The markings have become a visual representation of the threads that tie Indigenous Australians together.

“It pretty much shows how big the Aboriginal system and kinship system can be,” Ms Miller says.

“We’re all connected in some sort of way. Even though it’s as small as a handprint, we’re all together.”

Ripple effects of the Stolen Generations

The space also reflects the devastating legacy of colonisation.

Some people have written both their traditional and European names under their handprints to represent being caught between two cultures.

Others do not know enough about their heritage to write down a traditional name or their mob.

Several families have been reconnected, like Ms Gould’s, through looking at the names on the wall and speaking to other students in the classroom.

The room’s custodian Lisa Selsby says the room highlights the “ripple effects” of the Stolen Generations but believes it has become a safe place for Aboriginal and Torres Strait Islander people.

“It becomes a room of learning,” she says.

“But when you learn a lot more, it becomes a room of healing, and you watch the healing happening.”

Both Ms Gould and Ms Miller credit the room as helping them become proud Aboriginal women and helping to shape their ambitions after high school.

Ms Miller has just completed her nursing university degree and Ms Gould works as a youth caseworker in Sydney.

Ms Gould says all Aboriginal and Torres Strait Islander children should be given access to places like this at school to help them flourish.

“It shapes Aboriginal children.
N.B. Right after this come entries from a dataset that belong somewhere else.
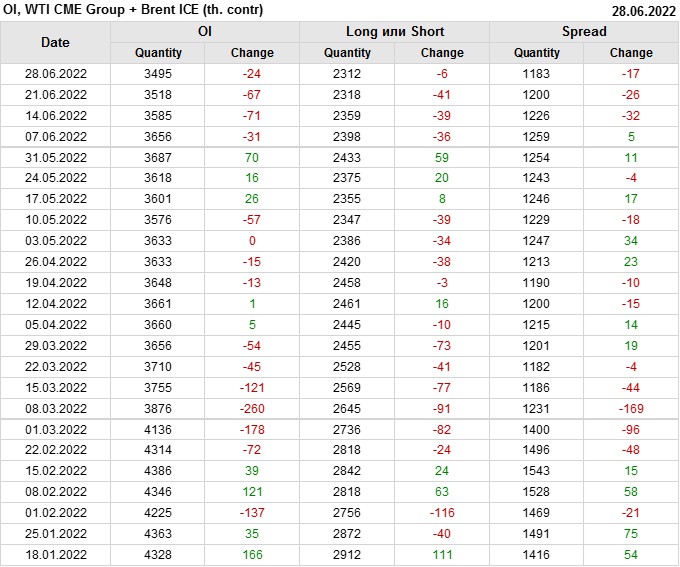Viewport: 680px width, 567px height.
Task: Click the Long/Short quantity value 2912
Action: (x=347, y=554)
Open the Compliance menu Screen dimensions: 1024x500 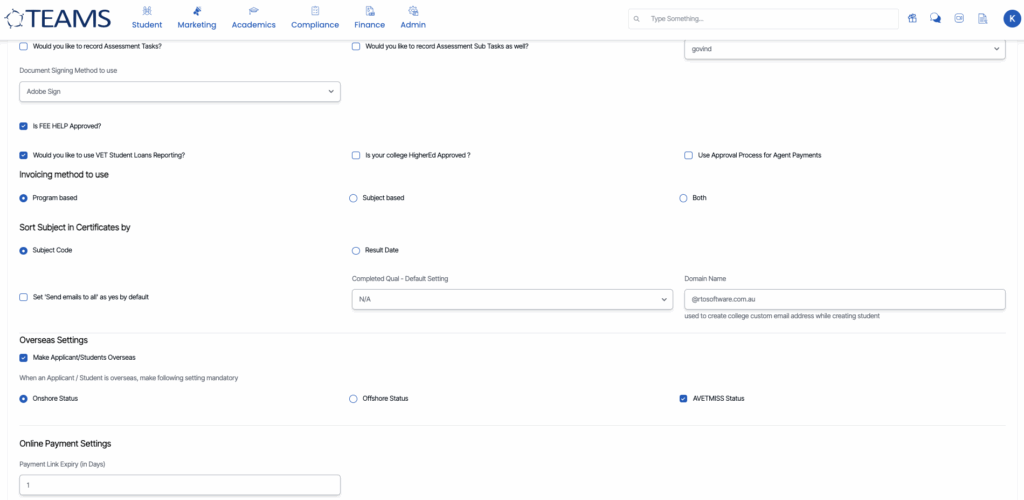314,18
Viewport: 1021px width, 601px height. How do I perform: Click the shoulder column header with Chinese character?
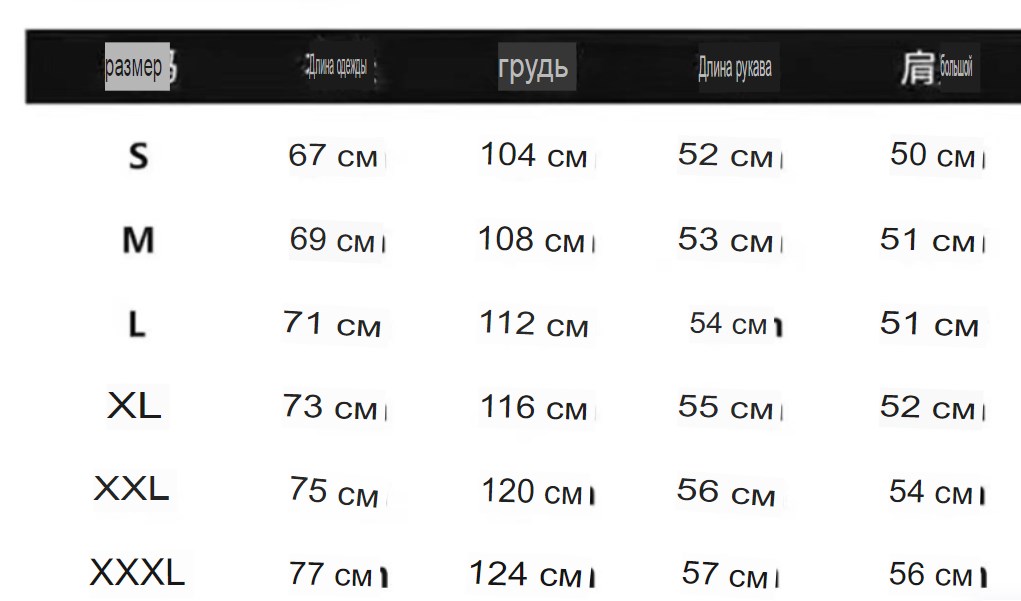click(x=937, y=67)
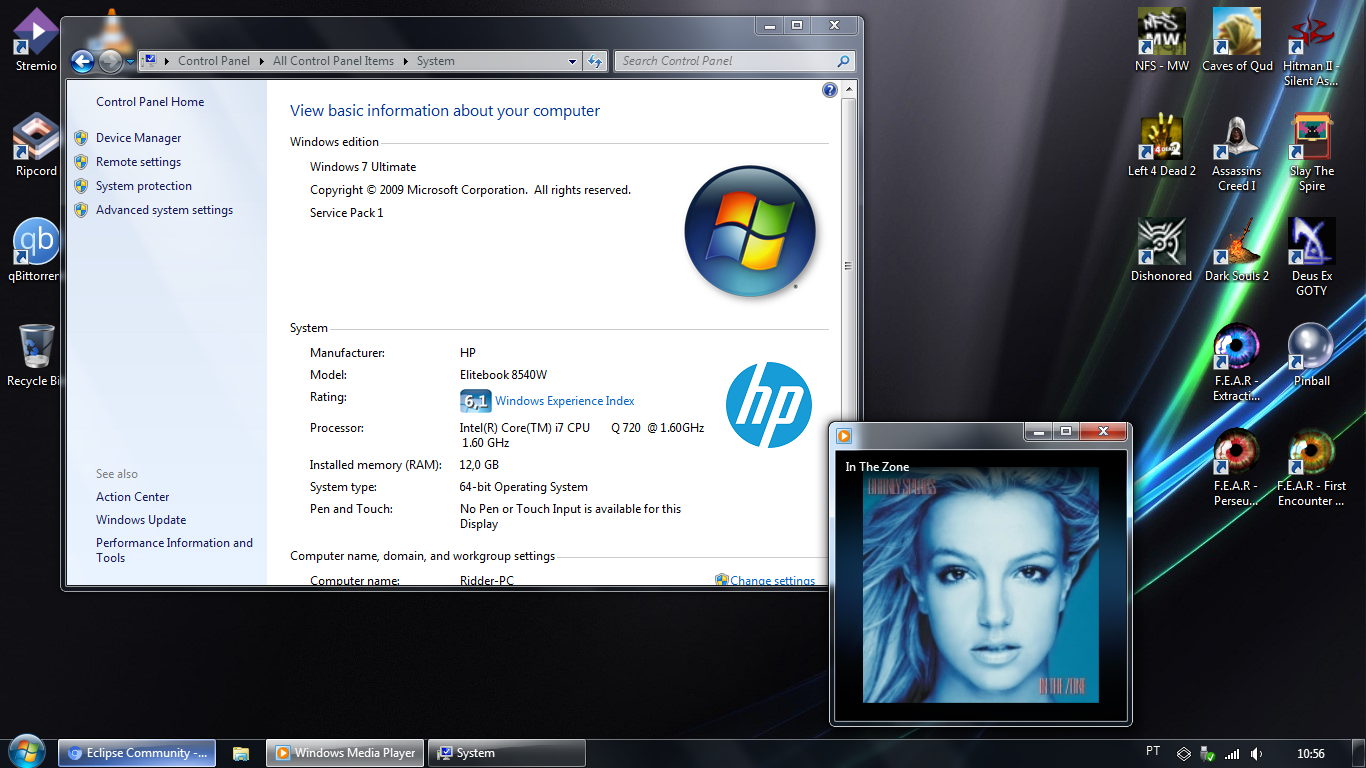Click the Search Control Panel field
This screenshot has width=1366, height=768.
(x=726, y=61)
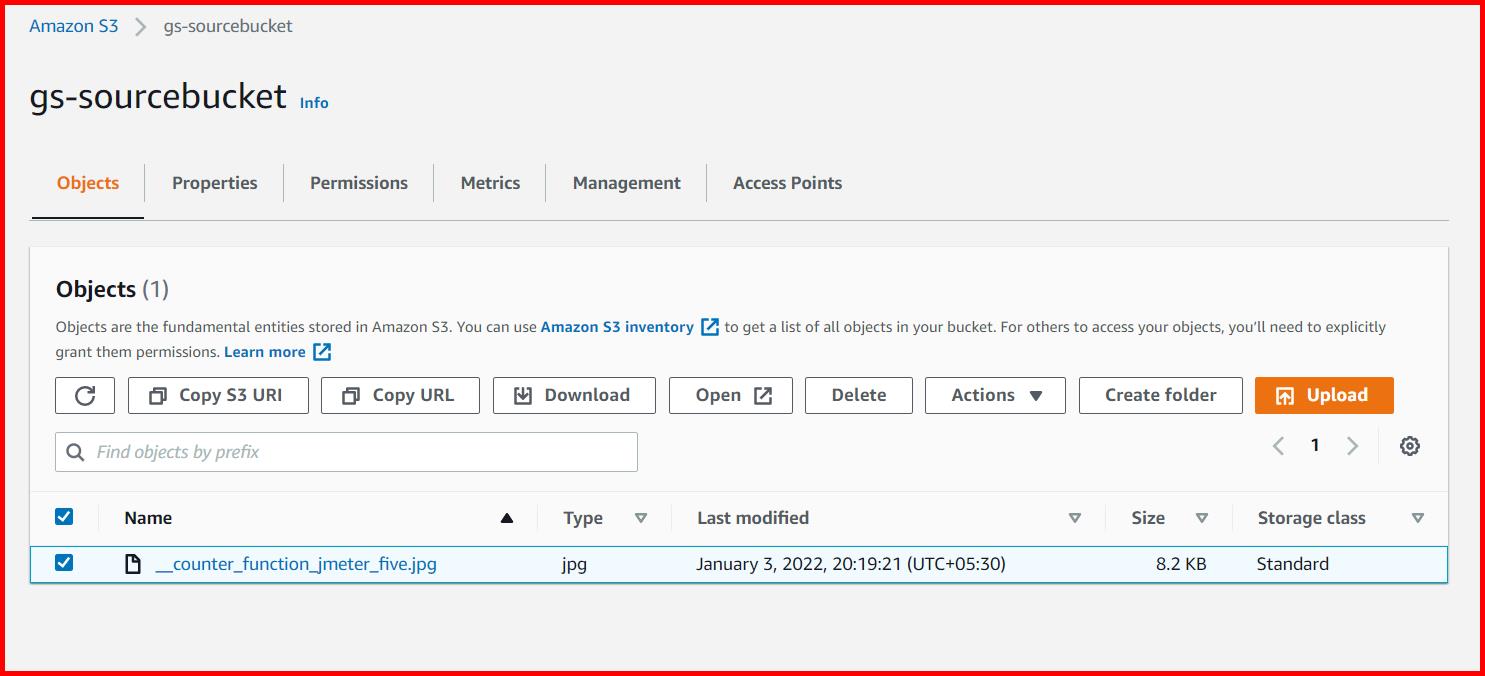This screenshot has width=1485, height=676.
Task: Click the magnifying glass search icon
Action: click(x=75, y=452)
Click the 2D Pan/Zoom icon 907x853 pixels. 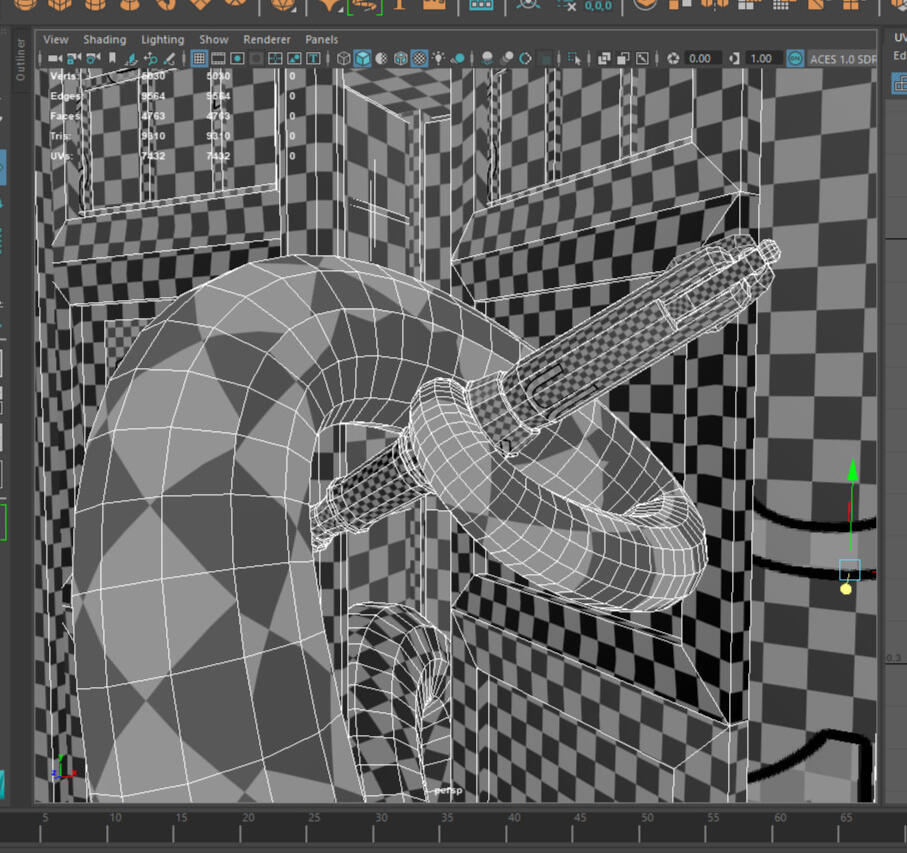pyautogui.click(x=149, y=59)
It’s going to shape our future,” she says.

“I think that the kids that are lucky enough to walk their journey through this room, they’re gonna do really great things.

“They’re gonna be our elders one day.”

The NSW Education Standards Authority says it is delivering a new curriculum to teach “Aboriginal cultures and histories”.

“As part of the complete overhaul of NSW’s curriculum, we are prioritising Aboriginal and Torres Strait Islander histories and cultures across the whole curriculum,” a spokesperson says.

The state’s education department says all schools aim to be culturally safe for all students.

Several schools across the state have designated spaces like the Cooinda classroom, but the department says establishing them is a “school-by-school decision, according to the local need”.